Decisão: CONFIRMADA A SENTENÇA.
Área Temática: DIR CIV - DIR CONTRAT.
DIR PROC CIV - PROC INVENT.
Legislação Nacional: CCIV66 ART289 ART473 ART559 ART806 N1 ART1273 N2 ART2098 N1.
Sumário: I - No pagamento das despesas de reparação e conservação de bens da herança - benfeitorias úteis - feita por terceiro, devem comparticipar todos os herdeiros dos mesmos na proporção do respectivo quinhão hereditário e tendo em conta as regras do enriquecimento sem causa, devendo ser deduzida a importância que, para tal efeito, ao referido terceiro já havia sido entregue.

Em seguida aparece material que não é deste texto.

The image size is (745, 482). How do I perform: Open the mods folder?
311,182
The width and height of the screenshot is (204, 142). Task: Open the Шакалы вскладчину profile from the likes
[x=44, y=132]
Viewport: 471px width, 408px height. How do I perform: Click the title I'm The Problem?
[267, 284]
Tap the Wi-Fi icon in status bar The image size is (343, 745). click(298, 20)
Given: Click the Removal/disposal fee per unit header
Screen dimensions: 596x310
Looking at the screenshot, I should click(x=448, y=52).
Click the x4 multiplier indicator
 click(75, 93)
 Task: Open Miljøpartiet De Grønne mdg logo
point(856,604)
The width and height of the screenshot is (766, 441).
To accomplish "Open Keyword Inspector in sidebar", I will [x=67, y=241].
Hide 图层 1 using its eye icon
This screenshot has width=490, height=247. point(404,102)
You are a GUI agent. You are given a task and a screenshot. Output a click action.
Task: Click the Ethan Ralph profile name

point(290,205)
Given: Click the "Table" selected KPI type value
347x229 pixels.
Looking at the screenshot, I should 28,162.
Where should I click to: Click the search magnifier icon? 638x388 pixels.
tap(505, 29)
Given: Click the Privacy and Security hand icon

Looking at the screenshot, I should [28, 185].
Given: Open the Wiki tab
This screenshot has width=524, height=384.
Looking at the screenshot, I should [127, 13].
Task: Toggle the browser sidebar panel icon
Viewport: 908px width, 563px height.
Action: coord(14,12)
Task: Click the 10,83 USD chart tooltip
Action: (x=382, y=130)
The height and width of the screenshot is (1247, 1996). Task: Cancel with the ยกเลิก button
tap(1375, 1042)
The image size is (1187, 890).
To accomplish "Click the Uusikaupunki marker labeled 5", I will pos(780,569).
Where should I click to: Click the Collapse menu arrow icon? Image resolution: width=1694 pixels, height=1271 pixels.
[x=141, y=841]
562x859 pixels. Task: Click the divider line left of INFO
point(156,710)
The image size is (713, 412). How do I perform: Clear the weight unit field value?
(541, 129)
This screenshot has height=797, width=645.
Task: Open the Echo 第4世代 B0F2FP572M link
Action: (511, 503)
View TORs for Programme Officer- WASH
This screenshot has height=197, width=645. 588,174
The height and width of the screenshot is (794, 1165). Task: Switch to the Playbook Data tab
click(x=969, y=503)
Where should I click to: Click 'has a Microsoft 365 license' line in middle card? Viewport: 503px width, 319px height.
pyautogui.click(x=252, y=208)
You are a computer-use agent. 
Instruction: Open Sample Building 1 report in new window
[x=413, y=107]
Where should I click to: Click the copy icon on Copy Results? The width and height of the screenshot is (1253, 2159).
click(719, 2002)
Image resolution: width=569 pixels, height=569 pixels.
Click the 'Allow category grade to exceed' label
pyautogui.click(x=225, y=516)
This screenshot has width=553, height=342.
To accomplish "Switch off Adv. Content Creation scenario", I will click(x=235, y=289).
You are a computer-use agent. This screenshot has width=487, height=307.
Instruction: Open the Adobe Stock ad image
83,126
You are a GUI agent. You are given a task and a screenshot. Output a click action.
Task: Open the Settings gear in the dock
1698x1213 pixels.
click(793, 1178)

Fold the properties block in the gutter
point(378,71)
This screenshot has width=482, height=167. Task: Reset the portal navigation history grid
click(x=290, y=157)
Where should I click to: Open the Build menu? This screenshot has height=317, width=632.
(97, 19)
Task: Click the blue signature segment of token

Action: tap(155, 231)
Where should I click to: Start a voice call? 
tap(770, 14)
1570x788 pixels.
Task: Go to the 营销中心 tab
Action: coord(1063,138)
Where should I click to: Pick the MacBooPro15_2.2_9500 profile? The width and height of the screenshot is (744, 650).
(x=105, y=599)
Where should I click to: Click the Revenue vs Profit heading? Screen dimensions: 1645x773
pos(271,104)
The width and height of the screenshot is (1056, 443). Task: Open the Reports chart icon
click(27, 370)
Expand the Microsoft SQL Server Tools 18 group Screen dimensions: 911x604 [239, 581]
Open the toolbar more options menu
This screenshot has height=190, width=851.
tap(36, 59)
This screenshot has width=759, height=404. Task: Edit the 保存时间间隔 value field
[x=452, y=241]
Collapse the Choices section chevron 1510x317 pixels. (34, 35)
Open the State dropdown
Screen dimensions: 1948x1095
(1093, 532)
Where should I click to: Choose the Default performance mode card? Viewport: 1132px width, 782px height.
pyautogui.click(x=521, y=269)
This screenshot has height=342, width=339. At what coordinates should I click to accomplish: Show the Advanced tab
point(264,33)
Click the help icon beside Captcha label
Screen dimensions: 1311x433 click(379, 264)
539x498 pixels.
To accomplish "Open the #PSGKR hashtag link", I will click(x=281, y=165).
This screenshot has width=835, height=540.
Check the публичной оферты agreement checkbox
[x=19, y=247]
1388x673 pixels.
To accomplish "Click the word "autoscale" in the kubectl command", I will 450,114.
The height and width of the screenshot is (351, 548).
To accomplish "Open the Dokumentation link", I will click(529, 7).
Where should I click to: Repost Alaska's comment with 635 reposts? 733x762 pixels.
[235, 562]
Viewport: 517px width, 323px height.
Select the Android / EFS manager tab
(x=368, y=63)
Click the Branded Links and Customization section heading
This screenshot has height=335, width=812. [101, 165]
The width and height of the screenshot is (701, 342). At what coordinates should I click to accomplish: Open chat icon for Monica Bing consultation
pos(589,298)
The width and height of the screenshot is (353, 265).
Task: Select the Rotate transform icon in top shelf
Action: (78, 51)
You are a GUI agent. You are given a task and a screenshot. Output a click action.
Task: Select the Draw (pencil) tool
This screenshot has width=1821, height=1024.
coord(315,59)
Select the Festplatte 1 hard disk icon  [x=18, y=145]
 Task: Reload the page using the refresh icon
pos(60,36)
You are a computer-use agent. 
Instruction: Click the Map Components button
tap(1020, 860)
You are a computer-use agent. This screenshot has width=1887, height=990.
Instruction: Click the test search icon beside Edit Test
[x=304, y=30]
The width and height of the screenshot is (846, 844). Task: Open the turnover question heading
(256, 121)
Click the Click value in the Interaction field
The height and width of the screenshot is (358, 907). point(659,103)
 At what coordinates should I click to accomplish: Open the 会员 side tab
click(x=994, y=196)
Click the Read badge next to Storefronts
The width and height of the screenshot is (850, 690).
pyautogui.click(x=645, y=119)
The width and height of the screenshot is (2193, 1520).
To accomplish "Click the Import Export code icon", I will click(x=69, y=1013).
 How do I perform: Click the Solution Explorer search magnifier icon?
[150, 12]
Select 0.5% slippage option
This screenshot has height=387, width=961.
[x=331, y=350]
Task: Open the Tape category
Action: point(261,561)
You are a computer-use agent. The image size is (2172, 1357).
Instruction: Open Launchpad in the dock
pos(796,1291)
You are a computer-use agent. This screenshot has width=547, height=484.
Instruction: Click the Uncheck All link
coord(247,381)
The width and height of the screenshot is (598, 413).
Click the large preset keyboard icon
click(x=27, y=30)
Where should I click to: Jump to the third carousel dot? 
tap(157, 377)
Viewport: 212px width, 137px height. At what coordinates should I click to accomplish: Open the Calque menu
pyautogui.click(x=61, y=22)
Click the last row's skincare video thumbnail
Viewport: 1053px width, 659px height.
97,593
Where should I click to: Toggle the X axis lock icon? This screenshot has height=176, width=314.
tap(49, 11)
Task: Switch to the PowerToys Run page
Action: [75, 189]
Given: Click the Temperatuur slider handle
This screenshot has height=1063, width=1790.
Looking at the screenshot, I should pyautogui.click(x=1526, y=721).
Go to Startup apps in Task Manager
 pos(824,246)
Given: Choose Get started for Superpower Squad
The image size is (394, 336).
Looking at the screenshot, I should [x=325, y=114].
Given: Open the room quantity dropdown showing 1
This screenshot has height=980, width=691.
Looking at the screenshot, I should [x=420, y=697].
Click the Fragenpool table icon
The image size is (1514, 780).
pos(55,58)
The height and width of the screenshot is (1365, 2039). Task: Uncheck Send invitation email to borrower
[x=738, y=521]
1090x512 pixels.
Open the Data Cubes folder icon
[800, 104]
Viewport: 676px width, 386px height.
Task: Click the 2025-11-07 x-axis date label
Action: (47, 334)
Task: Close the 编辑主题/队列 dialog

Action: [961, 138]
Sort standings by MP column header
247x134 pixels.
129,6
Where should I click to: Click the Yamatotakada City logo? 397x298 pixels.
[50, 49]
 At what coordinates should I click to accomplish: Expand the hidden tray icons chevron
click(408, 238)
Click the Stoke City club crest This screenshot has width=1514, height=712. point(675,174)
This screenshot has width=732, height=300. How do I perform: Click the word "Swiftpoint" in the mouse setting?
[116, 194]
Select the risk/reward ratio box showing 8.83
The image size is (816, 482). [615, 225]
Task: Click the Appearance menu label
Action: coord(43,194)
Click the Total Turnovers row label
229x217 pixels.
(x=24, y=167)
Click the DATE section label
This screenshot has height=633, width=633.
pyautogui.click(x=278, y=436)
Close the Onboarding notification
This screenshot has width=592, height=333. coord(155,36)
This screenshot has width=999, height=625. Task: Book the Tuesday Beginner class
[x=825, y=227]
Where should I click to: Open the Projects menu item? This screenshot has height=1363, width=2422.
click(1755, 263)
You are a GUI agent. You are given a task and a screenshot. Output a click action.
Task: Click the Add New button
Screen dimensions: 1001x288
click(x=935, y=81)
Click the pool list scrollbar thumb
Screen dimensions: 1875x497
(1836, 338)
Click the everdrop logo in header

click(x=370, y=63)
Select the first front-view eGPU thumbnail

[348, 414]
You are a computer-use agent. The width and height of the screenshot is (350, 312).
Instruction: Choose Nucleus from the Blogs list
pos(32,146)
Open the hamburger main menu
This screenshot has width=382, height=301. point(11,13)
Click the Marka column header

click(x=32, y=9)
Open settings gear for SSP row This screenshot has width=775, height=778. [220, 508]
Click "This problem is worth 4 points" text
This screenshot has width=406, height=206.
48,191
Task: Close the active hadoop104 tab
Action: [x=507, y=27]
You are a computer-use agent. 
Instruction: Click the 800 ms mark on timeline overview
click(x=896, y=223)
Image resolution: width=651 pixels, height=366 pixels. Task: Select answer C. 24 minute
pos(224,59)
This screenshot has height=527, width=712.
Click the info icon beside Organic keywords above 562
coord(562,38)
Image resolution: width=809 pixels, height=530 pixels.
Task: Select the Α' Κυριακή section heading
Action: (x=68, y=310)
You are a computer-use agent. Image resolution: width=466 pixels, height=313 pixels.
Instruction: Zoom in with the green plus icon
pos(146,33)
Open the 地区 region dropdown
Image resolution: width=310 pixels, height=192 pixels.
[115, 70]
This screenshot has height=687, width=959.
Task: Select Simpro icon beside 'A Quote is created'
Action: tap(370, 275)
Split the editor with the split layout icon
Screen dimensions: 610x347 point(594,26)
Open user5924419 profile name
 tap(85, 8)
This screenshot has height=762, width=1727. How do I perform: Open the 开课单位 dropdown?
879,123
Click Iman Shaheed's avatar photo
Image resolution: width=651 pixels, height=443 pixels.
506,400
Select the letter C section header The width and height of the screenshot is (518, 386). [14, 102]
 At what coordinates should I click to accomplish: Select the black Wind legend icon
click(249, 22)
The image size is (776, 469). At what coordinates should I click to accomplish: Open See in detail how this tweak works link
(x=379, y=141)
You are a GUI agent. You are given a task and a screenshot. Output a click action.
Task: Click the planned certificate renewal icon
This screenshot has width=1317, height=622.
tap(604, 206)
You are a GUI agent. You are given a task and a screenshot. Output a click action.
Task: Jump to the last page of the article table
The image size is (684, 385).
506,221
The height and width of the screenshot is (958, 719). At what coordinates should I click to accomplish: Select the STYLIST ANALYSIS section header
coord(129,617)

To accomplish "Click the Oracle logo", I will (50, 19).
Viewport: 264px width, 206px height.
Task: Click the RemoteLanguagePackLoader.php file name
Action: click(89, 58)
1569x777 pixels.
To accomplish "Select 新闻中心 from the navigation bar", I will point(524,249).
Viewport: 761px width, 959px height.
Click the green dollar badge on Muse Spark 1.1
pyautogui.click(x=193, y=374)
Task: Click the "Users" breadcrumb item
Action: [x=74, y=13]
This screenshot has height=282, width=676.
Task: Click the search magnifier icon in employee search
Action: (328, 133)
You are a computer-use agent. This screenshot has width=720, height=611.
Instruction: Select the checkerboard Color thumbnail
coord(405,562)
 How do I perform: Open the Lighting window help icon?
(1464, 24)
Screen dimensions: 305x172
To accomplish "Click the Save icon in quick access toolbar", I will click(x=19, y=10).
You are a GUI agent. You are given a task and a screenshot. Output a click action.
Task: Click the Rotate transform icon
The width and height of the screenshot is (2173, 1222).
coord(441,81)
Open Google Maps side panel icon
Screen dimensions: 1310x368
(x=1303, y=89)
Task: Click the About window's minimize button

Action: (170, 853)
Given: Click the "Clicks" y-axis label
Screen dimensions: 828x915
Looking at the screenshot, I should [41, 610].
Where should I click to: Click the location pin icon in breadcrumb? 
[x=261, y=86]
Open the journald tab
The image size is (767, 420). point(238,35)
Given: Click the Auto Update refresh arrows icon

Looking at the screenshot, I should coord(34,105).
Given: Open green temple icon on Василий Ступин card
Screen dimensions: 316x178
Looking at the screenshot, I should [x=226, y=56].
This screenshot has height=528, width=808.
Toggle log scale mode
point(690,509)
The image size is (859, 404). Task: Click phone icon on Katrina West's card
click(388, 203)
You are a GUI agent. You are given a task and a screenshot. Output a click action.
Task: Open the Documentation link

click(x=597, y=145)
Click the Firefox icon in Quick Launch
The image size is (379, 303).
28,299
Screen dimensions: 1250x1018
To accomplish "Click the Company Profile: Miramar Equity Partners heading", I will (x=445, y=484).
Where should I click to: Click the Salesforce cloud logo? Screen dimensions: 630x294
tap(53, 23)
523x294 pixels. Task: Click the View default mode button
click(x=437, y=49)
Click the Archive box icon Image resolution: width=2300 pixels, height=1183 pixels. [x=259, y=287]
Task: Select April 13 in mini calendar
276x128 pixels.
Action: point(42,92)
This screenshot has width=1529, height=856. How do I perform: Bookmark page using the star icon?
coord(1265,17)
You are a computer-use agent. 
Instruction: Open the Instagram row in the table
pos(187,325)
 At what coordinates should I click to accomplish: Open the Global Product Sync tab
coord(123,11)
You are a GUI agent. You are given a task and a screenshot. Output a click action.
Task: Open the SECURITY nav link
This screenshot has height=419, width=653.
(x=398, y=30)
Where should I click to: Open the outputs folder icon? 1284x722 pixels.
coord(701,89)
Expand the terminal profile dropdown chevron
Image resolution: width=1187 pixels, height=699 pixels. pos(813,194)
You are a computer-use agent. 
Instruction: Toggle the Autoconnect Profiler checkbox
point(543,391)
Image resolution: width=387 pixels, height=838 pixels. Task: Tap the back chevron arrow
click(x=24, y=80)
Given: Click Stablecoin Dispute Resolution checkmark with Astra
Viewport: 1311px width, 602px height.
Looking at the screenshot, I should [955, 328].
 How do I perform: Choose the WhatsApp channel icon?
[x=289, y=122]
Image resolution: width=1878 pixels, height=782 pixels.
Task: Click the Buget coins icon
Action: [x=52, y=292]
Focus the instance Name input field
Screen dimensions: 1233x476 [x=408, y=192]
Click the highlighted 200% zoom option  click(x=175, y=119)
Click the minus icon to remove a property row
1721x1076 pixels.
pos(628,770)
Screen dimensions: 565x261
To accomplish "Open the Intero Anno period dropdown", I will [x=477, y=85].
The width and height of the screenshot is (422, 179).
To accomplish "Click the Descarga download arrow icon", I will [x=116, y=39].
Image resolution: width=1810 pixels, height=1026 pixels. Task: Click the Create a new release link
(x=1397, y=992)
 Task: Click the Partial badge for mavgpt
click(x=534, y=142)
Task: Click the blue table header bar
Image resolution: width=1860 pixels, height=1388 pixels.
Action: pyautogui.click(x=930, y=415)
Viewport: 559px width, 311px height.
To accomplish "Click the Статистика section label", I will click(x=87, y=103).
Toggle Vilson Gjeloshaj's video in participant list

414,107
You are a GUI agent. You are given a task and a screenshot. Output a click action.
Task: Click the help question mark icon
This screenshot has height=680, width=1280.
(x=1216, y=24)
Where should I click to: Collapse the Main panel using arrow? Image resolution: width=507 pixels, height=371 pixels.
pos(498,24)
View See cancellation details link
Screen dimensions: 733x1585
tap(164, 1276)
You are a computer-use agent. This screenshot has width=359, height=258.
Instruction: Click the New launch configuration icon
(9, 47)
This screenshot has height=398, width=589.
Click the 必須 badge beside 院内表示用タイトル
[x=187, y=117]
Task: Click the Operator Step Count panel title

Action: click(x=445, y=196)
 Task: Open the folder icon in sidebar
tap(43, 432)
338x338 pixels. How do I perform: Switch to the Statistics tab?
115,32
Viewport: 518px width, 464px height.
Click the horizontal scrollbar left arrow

II - Não se provando a mora e se só um dos herdeiros ordenou a feitura das obras, porque tal não vincula os restantes, não são devidos juros quer compensatórios quer moratórios.
III - Sendo o contrato de mútuo nulo por falta de forma, deve restituir-se a importância mutuada mas não quaisquer juros, tanto compensatórios, se não foram convencionados, como moratórios se não foi provado que o obrigado se constituiu em mora.